The best approach to managing FAC thinning is a combination of excellent water chemistry control and vigilant trending of component wall thickness in susceptible regions (most of which are inside the HRSG casing). External feedwater piping can also be susceptible for combined cycle plants that take feed pump suction from the LP drum.
Thick Section Components. Leaks and failures in larger components such as headers, major connecting piping, and steam piping can require lengthy outages with significant repair costs and commensurate loss in operating revenue while repairs are completed. There have been instances of header leaks due to long-term layup with inadequate water chemistry control or failure to drain and inert the waterside for extended periods. Grade 91 interconnecting piping at the high-pressure (HP) superheater or reheater (RH) outlet manifolds are experiencing increasing numbers of leaks due to inadequate material properties, poor shop and field welding practices, and improper post-weld heat treatment (Figure 2).

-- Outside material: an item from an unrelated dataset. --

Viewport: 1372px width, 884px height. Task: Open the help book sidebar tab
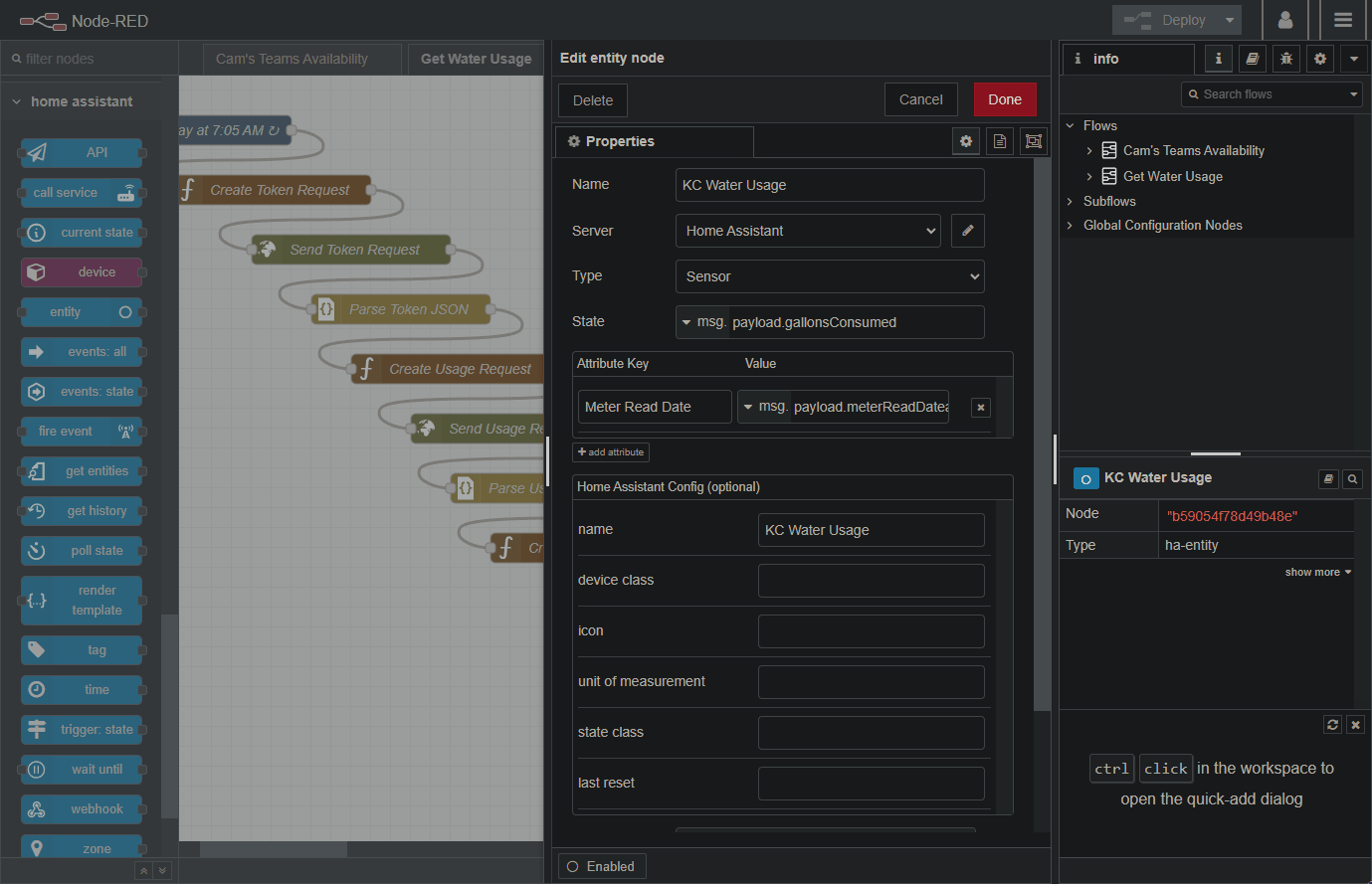1252,59
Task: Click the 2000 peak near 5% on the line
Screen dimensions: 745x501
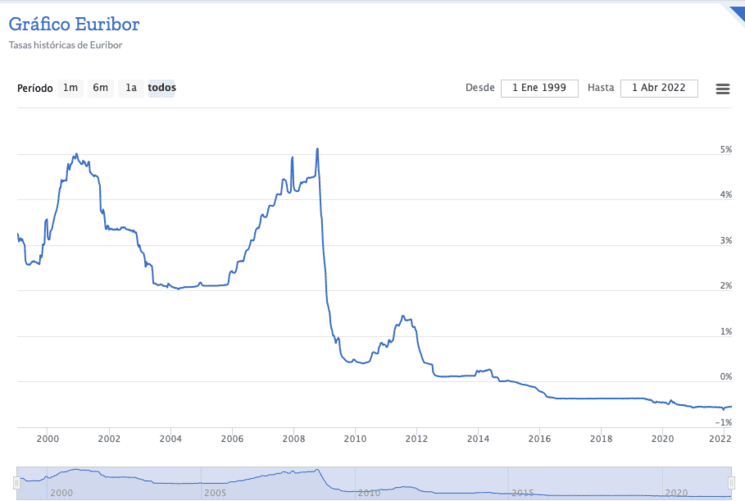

|2. Cracked and dangerous. This Grade 91 hot reheat upper header link to the outlet manifold cracked during operation of this two-shifting plant. Courtesy: Tetra Engineering Group Inc.|
Water Hammer. Water hammer has occurred at many combined cycle plants. It is often attributed to a combination of problems related to steam or spray valve control, inadequate drainage of condensate, or abrupt valve actuation. Water hammer is generally a destructive transient; casualties typically include adjacent piping supports, with yielding of steam piping a common end result (Figure 3). Good practice is to apply nondestrutive testing inspection to components adjacent to the most heavily damaged areas in order to assess whether a crack exists that requires repair.
|3. Hammered pipe. Water hammer can cause significant damage to HRSG steam piping. In this unit, water hammer damaged its cold reheat piping and supports. Courtesy: Tetra Engineering Group Inc.|
Casing, Liner, and Gas Baffle Damage. A frequent damage mechanism encountered in old and new units is damage to gas baffles. Due to the nature of their geometry and proximity to a variety of potential interferences, these structures are often subject to fatigue, distortion from thermal expansion, interference, and high vibrations, particularly in the hot sections of the HRSG.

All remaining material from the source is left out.